The chain’s relatively flat average unit volume of $2.9 million last year and its difficulty driving new traffic indicate that the brand is facing the same sectoral headwinds as other fast casual chains, like Chipotle, Sweetgreen and Wingstop, as consumers trade down to value-focused QSRs and up to experience-oriented casual chains.
Tolivar said the slight traffic pullback experienced by the chain was broad-based, rather than narrowly concentrated in one geography or income cohort. She also said the chain’s comparable sales accelerated at the end of 2025 and are currently pacing above its projections of a 3% to 5% increase for 2026.
Cava’s relatively steady performance across income bands, Tolivar said, shows the brand is acting as something of a bridge across the K-shaped economy. Key to this, and to the chain’s long-term strategy, is underpricing the consumer price index and general restaurant inflation.
Tolivar said Cava’s menu price increases lag behind CPI by about 10% over the post-COVID-19 pandemic period. This conservative menu pricing strategy has helped the chain avoid some of the downturn in consumer spending.
There are a number of reasons Cava can underprice inflation, Tolivar said.
“A certain amount of costs are fixed in our restaurants,” Tolivar said. Meaning increasing sales volume does not linearly increase costs.
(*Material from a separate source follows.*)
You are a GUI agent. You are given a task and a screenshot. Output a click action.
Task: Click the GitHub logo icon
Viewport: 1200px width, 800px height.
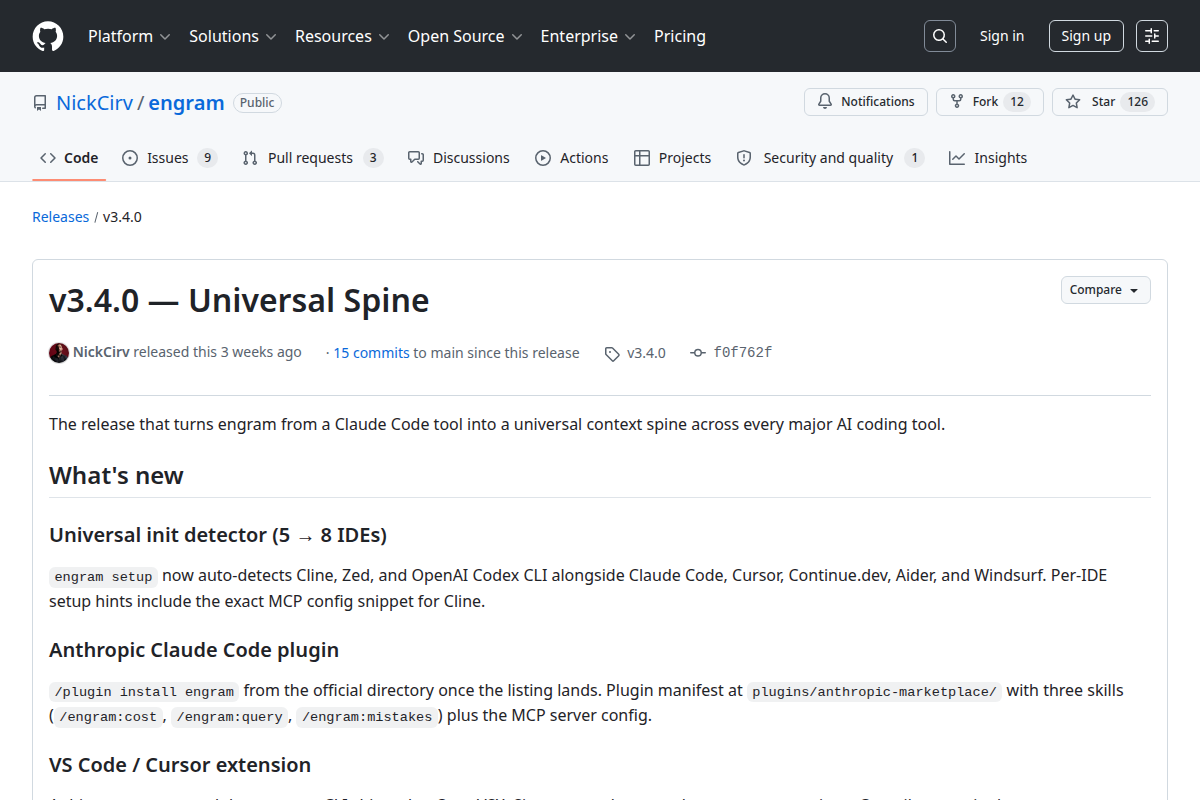click(x=48, y=36)
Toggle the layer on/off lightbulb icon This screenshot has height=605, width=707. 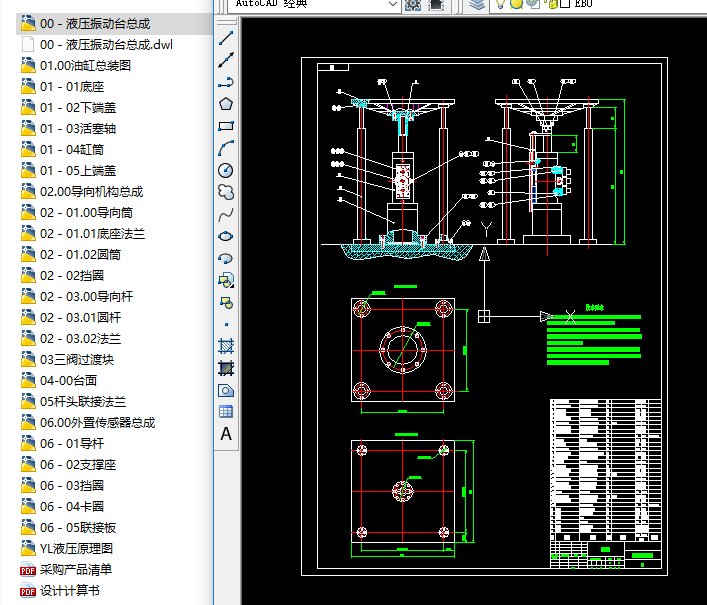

At the same time, the brand’s expansion across geographies and the growth of demand for it have resulted in other efficiencies.
“Think about in-bound shipping costs: Instead of partial truckloads we’ve got full truck loads now,” Tolivar said, as one example of scale-based efficiencies.
And this has helped avoid resorting to value deals, which could erode the brand’s identity over time.
“[Discounting] might have some short-term benefit from a comp perspective, but really degrades the value of the brand over the long term,” Tolivar said.
Instead, the brand is approaching value in a holistic fashion, incorporating food quality, cultural relevance, convenience and experience.
But to hit its growth projections, Cava will deploy menu innovation and continue longstanding strategic initiatives like Project Soul, a design push that emphasizes on-premise experience and aesthetic warmth.
The brand, Tolivar said, recently tested pomegranate-glazed salmon in at least two test markets, driving positive traffic trends, and expects to add the protein during the first half of the year. The protein is Cava’s first foray into seafood and would be at the upper-end of Cava’s price range, similar to steak, which boosted sales in its early quarters. Salmon would be a slight margin headwind, but “penny profit neutral.”